● Task objective: Rewrite the data as a numbered list, from the first line through the line containing "[x=70, y=463]", and leave out blank lines.
**** Recorded information ****
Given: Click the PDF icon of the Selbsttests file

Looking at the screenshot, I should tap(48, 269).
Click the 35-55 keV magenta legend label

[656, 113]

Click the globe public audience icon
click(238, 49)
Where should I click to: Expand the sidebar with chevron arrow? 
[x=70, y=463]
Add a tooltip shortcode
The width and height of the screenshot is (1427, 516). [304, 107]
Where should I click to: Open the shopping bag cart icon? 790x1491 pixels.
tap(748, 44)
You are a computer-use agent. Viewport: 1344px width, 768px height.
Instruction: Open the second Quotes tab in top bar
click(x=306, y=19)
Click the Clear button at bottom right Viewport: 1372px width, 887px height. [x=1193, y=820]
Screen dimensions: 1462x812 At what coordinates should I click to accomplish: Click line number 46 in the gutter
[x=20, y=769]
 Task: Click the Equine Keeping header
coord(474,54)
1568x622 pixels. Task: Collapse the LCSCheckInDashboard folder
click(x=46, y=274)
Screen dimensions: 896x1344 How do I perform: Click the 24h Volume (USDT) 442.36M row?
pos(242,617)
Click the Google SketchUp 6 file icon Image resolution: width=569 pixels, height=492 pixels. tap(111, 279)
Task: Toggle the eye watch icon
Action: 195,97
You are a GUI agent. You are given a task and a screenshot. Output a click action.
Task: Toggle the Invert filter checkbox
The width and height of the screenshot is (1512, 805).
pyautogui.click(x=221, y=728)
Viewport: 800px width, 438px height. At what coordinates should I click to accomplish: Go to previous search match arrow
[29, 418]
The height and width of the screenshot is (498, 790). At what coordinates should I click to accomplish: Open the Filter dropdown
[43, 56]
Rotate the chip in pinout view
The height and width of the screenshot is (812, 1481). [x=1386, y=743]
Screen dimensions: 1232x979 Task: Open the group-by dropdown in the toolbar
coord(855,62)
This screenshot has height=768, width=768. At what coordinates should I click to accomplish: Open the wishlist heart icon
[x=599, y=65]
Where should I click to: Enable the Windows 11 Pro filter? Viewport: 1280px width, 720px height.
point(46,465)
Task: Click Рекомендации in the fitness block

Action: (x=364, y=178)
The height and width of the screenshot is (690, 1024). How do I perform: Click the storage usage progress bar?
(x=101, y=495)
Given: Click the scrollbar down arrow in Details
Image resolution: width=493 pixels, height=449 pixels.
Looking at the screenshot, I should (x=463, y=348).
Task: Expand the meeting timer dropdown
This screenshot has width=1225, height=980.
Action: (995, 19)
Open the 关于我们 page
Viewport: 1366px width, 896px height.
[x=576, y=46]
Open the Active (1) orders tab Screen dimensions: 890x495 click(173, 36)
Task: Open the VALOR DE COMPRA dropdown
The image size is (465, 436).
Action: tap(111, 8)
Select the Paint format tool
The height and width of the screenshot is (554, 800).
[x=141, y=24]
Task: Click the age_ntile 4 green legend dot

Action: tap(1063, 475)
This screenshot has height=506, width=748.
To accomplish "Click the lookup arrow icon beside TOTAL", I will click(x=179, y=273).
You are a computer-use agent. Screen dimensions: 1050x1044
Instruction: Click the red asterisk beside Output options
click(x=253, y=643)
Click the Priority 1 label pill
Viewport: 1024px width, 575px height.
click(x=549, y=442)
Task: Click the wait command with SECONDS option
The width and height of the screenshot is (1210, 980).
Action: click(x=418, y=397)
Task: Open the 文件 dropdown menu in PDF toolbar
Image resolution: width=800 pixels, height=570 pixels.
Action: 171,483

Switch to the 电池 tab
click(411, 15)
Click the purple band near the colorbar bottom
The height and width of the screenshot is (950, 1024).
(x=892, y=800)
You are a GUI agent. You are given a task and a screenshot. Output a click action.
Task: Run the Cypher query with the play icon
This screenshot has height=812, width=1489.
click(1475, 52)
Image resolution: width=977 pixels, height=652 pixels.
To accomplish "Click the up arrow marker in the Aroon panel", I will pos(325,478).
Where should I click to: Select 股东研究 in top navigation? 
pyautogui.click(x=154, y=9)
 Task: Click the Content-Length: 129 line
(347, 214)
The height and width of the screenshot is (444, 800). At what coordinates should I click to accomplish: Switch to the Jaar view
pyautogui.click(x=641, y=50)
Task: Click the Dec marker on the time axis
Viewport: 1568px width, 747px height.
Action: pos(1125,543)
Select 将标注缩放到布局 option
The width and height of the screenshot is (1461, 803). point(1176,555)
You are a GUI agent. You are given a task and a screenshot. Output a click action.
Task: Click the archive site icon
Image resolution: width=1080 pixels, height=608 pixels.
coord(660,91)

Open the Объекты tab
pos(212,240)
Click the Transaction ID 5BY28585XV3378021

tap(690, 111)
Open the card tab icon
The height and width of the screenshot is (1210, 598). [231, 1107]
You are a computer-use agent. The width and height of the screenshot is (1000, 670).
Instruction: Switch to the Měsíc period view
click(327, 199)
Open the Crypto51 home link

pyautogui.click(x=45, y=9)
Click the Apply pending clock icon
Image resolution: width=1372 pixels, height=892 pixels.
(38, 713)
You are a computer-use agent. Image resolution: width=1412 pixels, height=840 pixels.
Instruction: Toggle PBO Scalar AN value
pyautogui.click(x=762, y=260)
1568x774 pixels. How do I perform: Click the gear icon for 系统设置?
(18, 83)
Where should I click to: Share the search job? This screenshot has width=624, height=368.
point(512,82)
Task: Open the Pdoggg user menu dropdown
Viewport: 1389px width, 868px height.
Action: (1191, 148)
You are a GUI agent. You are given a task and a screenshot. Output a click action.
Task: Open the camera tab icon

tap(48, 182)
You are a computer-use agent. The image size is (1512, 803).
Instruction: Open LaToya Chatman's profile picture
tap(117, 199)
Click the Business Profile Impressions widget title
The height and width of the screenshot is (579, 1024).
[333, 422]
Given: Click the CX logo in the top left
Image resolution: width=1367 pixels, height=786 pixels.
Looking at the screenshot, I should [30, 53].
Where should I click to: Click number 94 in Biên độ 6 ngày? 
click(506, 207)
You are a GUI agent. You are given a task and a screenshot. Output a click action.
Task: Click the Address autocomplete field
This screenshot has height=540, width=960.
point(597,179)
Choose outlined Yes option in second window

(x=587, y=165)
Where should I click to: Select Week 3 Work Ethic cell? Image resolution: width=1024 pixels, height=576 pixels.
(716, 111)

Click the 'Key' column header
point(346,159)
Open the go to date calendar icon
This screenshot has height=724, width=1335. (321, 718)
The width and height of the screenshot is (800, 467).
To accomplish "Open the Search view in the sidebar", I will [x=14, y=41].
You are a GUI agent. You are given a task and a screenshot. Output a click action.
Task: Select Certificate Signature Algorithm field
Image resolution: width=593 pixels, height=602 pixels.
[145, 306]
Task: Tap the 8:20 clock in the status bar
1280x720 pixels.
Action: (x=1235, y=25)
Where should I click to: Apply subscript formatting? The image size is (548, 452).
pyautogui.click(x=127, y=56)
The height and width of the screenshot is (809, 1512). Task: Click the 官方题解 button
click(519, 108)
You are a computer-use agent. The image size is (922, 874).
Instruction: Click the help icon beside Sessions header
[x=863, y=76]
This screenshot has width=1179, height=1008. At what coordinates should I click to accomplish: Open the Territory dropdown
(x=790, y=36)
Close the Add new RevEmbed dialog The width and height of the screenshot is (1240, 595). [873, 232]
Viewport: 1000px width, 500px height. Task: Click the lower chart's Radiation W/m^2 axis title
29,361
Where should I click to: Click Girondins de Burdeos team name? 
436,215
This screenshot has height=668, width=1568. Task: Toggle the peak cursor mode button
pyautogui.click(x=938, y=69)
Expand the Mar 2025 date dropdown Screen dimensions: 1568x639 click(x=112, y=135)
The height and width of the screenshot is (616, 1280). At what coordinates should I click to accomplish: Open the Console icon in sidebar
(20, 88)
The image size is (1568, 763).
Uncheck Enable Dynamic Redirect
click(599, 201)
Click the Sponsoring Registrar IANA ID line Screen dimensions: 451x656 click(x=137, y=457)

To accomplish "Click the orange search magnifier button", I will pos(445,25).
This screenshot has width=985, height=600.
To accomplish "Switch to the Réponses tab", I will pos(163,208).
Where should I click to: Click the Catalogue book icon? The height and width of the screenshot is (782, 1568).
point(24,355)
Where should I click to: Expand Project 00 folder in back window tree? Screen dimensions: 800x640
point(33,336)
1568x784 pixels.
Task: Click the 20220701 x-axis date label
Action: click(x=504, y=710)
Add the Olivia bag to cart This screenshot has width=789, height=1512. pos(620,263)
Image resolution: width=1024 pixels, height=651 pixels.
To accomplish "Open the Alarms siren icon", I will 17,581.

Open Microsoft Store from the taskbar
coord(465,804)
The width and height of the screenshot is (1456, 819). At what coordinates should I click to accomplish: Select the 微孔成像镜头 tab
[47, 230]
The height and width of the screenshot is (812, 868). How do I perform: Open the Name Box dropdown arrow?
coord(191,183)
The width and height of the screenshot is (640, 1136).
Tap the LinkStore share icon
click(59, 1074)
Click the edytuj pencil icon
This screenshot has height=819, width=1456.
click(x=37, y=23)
****
● Answer below:
1. Given: Click the PDF icon of the Selbsttests file
2. Looking at the screenshot, I should tap(48, 269).
3. Click the 35-55 keV magenta legend label
4. [656, 113]
5. Click the globe public audience icon
6. click(238, 49)
7. Where should I click to: Expand the sidebar with chevron arrow? 
8. [x=70, y=463]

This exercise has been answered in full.